I have gone through a relatively bad case of flu and after nearly 2 wks of not being able to do much I am now getting back into the swing of things :slight_smile:

This comes from Jeremy’s Twitter feed from a couple of days ago:
https://arxiv.org/abs/1803.05407

Such a good read! Not only does the fastai library give us the tools to (nearly) trivially implement this, but more importantly I found the discussion really illuminating.

I am not sure what Jeremy has in store for us for part 2 (might be we will touch on this at some point), but reading this paper has definitely broadened my understanding! It also references some other papers like the one on Shake-Shake regularization and wider resnets which turned out to be very approachable and very interesting. Now the only challenge will be to actually find time to play with all this :slight_smile:

BTW I feel there are a lot of blog posts hiding in this material if anyone would be willing to give it a go.

5 Likes

Thank you for sharing

1 Like

I’m working on adding it to the fastai library, and will probably write a blog once I finish writing the code.

6 Likes

Hello,
@wdhorton in your blog post you said that it’s best to run SWA at the end of a cycle.
But how to do it when using variable cycle length ?
Is there a way to automatically run SWA at the end of a cycle ?

BTW, thank you for your implementation !

@Benoit_c I’m glad that you’re finding SWA useful.

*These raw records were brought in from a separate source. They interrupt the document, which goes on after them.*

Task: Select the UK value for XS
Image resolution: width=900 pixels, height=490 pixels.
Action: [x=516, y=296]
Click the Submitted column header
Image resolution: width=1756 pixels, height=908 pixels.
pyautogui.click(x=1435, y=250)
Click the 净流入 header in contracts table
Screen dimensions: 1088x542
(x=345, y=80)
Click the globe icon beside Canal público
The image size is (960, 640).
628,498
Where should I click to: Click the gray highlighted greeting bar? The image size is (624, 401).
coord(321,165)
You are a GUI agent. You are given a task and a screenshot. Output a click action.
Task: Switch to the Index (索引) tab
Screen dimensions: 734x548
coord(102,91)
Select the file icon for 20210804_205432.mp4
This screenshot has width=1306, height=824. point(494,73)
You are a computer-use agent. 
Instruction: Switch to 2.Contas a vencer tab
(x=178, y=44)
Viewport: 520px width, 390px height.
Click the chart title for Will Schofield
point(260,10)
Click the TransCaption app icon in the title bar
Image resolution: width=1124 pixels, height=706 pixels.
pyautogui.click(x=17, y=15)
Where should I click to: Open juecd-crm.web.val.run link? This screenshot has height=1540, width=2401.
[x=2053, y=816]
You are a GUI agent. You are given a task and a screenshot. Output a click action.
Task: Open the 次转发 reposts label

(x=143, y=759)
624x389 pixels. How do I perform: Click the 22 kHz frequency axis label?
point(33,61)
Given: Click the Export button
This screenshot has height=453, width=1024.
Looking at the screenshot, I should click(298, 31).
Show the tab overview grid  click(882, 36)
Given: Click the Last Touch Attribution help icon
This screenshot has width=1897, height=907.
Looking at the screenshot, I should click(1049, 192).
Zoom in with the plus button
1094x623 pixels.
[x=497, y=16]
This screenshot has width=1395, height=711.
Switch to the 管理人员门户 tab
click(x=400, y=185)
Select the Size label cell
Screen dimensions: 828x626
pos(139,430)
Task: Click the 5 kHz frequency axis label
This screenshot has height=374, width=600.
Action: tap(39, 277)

My implementation in fastai doesn’t currently work with cyclical learning rates (at least not the way suggested in the paper, at the end of each cycle). But it should be possible to adapt the SWA callback to be cycle-aware. It would involve changing this line (https://github.com/fastai/fastai/blob/3f2079f7bc07ef84a750f6417f68b7b9fdc9525a/fastai/swa.py#L26) to only update on epochs at the end of the cycle

1 Like